At age 29, Turner earned a Bachelors Degree with Honours in Anthropology and left London. He then decided to study anthropology under Max Gluckman at the University of Manchester. Also at this time (1950-1954), Turner worked among the Nbemu, a central African tribe, studying their society and religious practices. Later, he refocused his interest to ritual; he spends the rest of his career on this. In June 1955 he completed his Ph.D. and lectured at Manchester for several years. He wrote and published two monographs at this time along with his dissertation, Schism and Continuity in an African Society: A study of Ndembu Village Life (1957). These works presented him as a dominate figure in the Manchester School of Anthropology.

In 1961, Turner began a career in California as he became Fellow of the Center for Advanced Behavioral Sciences at Stanford University. There, he wrote The Drums of Affliction: A study of Religious Processes among the Ndembu (1968). He completed three books in 1964 while at Cornell University and conducted studies among the Gisu of Uganda. Turner became a professor of Anthropology and Social Thought at the University of Chicago in 1968.

At this time, his interests shifted to world religions and mass societies. He also began a study of modern Christian pilgrimage while at Chicago. Finally, at the University of Virginia he was a member in the Center for Advanced Studies and the South Asia Program. While at Virginia, his interest in performative play and theatre grew. Turner became interested in experimental theatre as a modern form of liminality where everyday reality is transformed into a symbolic experience. Turner adapted Max Gluckman's ideas on processional change to the study of ritual and centered his career around the ideas he developed from his studies. Victor Turner died in 1983.






2 comments:

  1. The 'rituals' are societal scripts for handling an exceptional condition. When a dreadful new exceptional condition arises, a new ritual script must be devised to address it. The process by which a tribe arrives at a new social ritual is what Turner called Liminal Social Drama.

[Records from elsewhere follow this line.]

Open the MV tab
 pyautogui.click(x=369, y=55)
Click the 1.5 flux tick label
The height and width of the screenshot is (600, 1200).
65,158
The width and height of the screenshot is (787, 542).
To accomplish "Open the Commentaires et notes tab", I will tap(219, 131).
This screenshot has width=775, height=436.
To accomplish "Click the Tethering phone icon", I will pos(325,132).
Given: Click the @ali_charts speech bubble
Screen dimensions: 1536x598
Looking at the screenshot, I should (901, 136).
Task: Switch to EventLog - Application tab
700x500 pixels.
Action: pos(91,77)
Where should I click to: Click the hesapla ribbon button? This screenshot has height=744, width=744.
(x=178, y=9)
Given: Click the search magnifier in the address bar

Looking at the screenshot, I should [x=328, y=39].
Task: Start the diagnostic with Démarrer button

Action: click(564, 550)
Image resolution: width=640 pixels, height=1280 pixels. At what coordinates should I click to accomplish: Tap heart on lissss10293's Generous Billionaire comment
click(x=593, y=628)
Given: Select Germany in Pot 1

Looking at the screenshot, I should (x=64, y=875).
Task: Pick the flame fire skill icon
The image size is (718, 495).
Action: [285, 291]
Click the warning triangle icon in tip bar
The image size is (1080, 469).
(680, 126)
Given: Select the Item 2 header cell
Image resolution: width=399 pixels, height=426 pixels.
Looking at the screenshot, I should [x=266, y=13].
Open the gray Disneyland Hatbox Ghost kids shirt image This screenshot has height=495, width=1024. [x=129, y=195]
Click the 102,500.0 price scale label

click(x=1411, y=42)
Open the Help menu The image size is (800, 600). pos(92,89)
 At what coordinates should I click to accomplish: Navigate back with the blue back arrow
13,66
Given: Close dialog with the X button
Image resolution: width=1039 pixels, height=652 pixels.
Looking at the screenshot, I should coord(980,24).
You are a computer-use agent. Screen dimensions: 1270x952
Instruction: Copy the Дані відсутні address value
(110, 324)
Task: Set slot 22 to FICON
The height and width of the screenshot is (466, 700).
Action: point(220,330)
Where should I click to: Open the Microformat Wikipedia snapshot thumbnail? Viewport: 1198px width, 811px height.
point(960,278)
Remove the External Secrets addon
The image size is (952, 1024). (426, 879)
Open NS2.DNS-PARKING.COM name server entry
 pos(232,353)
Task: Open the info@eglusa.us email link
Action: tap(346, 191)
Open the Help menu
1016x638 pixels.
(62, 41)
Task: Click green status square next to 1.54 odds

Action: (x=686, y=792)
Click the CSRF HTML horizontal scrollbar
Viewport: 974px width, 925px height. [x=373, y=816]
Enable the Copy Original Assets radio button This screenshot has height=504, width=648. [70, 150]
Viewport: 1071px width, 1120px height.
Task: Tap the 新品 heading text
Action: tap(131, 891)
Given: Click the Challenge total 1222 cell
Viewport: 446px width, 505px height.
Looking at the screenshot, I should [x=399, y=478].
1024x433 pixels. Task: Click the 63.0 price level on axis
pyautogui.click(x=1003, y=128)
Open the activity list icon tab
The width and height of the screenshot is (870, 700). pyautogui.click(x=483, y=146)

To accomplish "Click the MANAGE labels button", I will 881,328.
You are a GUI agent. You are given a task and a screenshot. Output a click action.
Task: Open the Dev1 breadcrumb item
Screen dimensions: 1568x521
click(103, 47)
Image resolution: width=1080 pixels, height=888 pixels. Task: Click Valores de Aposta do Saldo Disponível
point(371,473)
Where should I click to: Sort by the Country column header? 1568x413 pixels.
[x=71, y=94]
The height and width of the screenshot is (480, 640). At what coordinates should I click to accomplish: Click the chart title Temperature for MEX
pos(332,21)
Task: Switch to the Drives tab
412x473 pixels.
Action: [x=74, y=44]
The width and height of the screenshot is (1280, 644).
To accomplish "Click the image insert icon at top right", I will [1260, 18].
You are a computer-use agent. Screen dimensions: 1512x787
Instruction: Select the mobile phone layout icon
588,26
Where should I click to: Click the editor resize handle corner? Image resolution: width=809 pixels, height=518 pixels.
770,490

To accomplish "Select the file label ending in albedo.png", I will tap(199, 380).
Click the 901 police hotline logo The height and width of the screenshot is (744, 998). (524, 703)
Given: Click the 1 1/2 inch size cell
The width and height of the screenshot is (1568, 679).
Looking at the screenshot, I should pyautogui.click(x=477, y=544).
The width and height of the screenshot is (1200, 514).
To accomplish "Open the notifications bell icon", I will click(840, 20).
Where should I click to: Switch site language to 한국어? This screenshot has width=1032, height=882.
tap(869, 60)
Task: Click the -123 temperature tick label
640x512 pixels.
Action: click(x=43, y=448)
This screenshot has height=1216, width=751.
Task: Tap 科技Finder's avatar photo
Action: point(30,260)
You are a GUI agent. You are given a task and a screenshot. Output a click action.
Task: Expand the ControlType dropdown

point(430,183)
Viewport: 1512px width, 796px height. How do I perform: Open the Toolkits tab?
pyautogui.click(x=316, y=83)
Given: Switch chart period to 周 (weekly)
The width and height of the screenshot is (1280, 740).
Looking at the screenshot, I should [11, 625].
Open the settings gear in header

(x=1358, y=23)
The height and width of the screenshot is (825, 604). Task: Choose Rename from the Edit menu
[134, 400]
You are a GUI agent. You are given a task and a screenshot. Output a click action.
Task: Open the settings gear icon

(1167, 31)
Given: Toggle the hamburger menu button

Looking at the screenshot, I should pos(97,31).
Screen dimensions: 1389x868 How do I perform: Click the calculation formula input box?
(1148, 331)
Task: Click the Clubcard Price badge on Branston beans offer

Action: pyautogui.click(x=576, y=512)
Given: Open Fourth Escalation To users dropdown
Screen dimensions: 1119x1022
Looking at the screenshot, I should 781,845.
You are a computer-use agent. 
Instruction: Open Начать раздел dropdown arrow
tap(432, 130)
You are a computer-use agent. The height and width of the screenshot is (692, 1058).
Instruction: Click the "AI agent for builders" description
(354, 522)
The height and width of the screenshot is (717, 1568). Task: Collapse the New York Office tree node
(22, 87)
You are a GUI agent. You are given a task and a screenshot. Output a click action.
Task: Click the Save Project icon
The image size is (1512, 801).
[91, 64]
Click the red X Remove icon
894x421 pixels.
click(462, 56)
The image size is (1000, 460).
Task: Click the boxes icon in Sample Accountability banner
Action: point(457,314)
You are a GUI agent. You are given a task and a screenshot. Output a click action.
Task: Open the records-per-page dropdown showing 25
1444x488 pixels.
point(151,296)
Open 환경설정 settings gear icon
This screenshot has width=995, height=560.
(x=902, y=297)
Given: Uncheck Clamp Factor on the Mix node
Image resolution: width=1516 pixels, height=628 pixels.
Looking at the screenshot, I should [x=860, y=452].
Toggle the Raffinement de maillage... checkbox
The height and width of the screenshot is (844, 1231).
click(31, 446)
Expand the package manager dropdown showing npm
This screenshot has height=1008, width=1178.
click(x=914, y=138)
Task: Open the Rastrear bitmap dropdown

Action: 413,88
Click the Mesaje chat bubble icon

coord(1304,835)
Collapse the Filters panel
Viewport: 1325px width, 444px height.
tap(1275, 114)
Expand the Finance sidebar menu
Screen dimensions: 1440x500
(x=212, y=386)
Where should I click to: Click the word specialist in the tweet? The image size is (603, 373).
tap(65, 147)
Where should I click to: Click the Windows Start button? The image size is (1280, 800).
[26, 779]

    The modern term would be 'protocol' or 'procedure' (rather than 'ritual'), but the function is the same. It's an 'exception handler' in the jargon of computer operating systems.

    The first step in crafting an exception handler is to define the dreadful exception so that it can be recognized whenever it occurs, arises, or rears its beastly head.

    In human culture, artists, bards, and comedians are among the first to develop a portrayal of an exception. Often the exception is captured in the character of a monster. Classic monsters like Leviathan, Chimeras, Apocalyptic Horsemen, Fire-Breathing Dragons, Grendel, King Kong, Opera Phantom, Godzilla, the Red Queen, Captain Hook, the Joker, the Borg, the Grinch, the Nothing, Edward Scissorhands, and Voldemort are Jungian representations of our worst fears. To tell a story, it helps to embody our fears in a monstrous evil character.

    Victor Turner undertook his pioneering research half a century ago.

    For most of the 20th Century, only a few exalted bards mustered the skill to write stories and screenplays that captured the Liminal Social Dramas of our times.

    In the 21st Century you will see a resurgence in the art of storycraft, wherein everyday people will reclaim for themselves that godlike role in our ever-evolving culture.